◆ SUPPLIED INFORMATION ◆
------
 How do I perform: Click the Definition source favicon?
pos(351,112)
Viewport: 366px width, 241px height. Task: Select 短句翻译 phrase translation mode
------
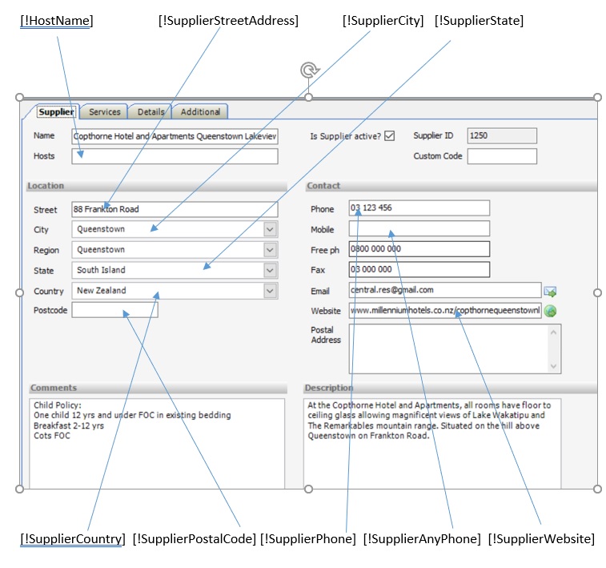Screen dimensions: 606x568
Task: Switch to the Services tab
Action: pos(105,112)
------
◆ EXERCISE DESCRIPTION ◆
Look above for the line containing "How do I perform: Click". Output from there through the line containing "Viewport: 366px width, 241px", exactly and inclusively.

◆ TASK OUTPUT ◆
 How do I perform: Click the Definition source favicon?
pos(351,112)
Viewport: 366px width, 241px height. Task: Select 短句翻译 phrase translation mode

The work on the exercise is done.